Fig. 7

RNAi ecdysone receptor (EcR) knockdown effects on AaCHYMO protease expression and activity. (A) Western blot analysis of the EcR knockdown effect on AaCHYMO protein expression using an anti-AaCHYMO primary antibody. Midgut protein extracts were prepared from individual mosquitoes microinjected with dsRNA (RNAi-FLUC and -AaCHYMO). Each lane represents the set number of mosquito samples used for analysis. Each lane contains 0.5 midgut tissue equivalent. The Western blot is representative of 3 independent biological replicates. α-tubulin was used as an internal control. The WB was cropped for clarity. (B) The AaCHYMO bands detected by western blot (A) were quantified and normalized to α-tubulin using NIH Image J software.
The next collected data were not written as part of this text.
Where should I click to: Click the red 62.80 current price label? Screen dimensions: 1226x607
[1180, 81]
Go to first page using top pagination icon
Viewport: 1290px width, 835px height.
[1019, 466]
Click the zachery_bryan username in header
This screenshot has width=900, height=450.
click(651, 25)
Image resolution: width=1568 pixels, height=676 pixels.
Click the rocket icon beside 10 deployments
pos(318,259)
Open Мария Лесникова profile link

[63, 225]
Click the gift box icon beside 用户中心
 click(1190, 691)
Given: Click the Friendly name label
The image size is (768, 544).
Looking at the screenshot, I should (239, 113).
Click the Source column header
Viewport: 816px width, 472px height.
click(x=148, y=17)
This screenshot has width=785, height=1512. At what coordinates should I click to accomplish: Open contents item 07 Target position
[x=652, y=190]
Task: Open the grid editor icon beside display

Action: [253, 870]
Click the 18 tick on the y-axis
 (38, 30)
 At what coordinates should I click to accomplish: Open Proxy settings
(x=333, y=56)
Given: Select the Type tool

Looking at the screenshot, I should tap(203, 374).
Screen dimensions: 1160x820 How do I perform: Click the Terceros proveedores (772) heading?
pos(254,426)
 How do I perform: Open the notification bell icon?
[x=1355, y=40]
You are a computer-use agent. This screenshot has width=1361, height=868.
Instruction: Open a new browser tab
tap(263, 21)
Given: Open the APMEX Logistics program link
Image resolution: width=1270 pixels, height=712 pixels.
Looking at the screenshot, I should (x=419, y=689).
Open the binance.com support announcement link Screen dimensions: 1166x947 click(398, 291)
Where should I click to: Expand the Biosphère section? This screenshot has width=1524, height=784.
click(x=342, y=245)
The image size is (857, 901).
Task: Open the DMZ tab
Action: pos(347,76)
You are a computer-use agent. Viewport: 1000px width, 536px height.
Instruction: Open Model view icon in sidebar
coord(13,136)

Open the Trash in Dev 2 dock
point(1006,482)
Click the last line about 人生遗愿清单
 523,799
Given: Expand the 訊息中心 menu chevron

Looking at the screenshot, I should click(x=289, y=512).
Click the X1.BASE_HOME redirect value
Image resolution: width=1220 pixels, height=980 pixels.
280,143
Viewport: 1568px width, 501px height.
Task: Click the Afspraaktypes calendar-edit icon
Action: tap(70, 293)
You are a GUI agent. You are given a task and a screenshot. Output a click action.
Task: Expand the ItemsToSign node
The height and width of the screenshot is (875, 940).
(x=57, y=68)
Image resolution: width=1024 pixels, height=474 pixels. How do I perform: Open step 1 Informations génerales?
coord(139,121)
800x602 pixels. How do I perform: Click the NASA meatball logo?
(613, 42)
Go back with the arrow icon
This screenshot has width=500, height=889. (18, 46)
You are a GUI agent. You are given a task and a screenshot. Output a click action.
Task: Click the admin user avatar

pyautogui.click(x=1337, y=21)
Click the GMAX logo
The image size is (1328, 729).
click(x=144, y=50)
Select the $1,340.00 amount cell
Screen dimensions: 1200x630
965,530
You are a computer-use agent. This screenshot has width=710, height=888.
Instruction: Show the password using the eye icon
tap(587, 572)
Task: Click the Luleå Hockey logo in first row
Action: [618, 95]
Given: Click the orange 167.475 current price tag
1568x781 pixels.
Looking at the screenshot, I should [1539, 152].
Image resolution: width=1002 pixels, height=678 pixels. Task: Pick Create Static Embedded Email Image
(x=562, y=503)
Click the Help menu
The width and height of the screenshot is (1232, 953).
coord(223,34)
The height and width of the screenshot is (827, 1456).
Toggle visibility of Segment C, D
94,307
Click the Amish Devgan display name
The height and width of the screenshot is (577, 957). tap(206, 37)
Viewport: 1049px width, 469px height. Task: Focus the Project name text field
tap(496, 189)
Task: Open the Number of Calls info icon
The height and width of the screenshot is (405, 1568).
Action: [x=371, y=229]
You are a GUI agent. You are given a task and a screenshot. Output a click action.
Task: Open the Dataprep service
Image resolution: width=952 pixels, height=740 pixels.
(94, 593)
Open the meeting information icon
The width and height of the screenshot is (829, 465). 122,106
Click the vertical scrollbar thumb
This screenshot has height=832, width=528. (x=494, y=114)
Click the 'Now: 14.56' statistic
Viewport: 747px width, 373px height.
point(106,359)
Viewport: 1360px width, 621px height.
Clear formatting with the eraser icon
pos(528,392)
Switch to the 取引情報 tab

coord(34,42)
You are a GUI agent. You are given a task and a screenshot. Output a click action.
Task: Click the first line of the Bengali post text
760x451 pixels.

Data represents the mean ± SEM. **** p < 0.0001 determined using the unpaired Student’s t-test when compared to dsRNA-FLUC controls. (C) Quantification of AaCHYMO mRNA levels in EcR knockdown mosquito tissue extracts compared to the FLUC control. The experiment was conducted from 3 biological cohorts using 12 mosquitoes. Data are presented as mean ± SEM. Statistical significance is represented by stars above each comparison (unpaired Student’s t-test; **** p < 0.0001 compared to the RNAi-FLUC control samples). (D) Chymotrypsin-like activity comparison between RNAi EcR and the FLUC control midgut extract samples using the MeO-Suc-Arg-Pro-Tyr-AMC substrate. Significant reduction (****p < 0.0001) in overall activity is observed in the EcR knockdown samples (3 to 4 biological cohorts using 3 mosquitoes were tested). Please note that the original blot in (A) is presented in Supplementary File 1.